Il Risparmio annuale di energia primaria relativo alle imprese, non è evidenziato in quanto non richiesto dal POR-FESR, quindi non ci sono percentuali di risultato. Analogamente dicasi per la Nuova capacità di produzione da fonti rinnovabili per le imprese, nonché per l’Aumento della produzione annuale da fonti rinnovabili per imprese ed enti pubblici.
La riqualificazione dei punti luce è ancora priva di risultati in quanto lo sportello è stato aperto in data 29.11.2018.

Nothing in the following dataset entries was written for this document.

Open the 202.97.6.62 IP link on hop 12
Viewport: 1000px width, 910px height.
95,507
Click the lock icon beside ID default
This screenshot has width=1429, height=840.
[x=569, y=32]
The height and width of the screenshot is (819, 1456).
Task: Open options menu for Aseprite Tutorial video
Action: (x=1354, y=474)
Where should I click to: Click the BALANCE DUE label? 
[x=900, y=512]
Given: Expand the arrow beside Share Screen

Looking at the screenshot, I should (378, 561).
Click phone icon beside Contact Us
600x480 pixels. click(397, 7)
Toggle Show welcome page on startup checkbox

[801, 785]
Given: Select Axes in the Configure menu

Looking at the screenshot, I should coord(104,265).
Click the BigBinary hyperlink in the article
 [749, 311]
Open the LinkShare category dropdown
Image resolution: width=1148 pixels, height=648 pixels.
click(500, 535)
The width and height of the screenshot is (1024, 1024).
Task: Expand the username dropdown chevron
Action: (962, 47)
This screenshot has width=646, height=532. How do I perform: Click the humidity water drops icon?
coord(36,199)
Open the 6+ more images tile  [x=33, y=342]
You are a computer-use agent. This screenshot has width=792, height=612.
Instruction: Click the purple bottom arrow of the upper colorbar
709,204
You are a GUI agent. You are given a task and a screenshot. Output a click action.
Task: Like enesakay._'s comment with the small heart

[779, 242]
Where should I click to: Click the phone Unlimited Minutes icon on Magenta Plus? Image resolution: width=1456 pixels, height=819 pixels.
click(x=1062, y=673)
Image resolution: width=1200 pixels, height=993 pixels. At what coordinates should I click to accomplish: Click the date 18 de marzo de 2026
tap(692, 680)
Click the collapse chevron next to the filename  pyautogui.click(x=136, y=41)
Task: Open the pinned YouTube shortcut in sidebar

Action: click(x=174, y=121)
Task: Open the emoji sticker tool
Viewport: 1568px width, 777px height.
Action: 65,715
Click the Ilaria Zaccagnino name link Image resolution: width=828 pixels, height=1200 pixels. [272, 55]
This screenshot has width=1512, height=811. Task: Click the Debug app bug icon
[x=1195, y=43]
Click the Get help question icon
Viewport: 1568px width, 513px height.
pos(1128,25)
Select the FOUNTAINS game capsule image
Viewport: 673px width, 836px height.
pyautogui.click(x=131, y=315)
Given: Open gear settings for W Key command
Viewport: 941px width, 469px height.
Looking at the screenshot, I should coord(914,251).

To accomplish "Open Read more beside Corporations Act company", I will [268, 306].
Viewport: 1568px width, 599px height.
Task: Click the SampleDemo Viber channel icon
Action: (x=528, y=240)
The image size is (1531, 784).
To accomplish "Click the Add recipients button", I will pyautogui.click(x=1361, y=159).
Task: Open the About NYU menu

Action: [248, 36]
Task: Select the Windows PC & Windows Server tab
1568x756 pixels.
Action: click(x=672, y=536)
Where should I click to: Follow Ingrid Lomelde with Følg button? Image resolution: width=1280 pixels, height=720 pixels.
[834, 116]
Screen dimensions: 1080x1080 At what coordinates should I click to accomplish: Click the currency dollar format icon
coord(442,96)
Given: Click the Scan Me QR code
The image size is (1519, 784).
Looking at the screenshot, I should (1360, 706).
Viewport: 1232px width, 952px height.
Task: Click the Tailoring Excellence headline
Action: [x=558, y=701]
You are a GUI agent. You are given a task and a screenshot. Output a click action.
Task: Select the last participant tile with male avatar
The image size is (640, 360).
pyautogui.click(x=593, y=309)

A fronte dell’investimento stanziato dunque è possibile concludere che i risultati fin’oggi conseguiti sono in linea con le previsioni di riduzione dell’impatto atmosferico e di consumi energetici, sia per l’edilizia pubblica sia per il comparto industriale.
Si osserva che a parità di spesa il comparto industriale fa registrare risultati più interessanti, infatti gli interventi nel settore produttivo sono ad elevata “intensità energetica” rispetto agli interventi del settore edilizio; basti considerare, ad esempio, il caso di sostituzione di una caldaia turbogas che installata con una potenza specifica elevata per il ciclo produttivo di un’industria potrebbe avere – sì - un costo elevato, ma lavorerebbe 7.000 ore/anno, mentre a servizio della climatizzazione di un edificio, con potenza impegnata molto più ridotta, lavorerebbe per meno di 2000 ore/anno.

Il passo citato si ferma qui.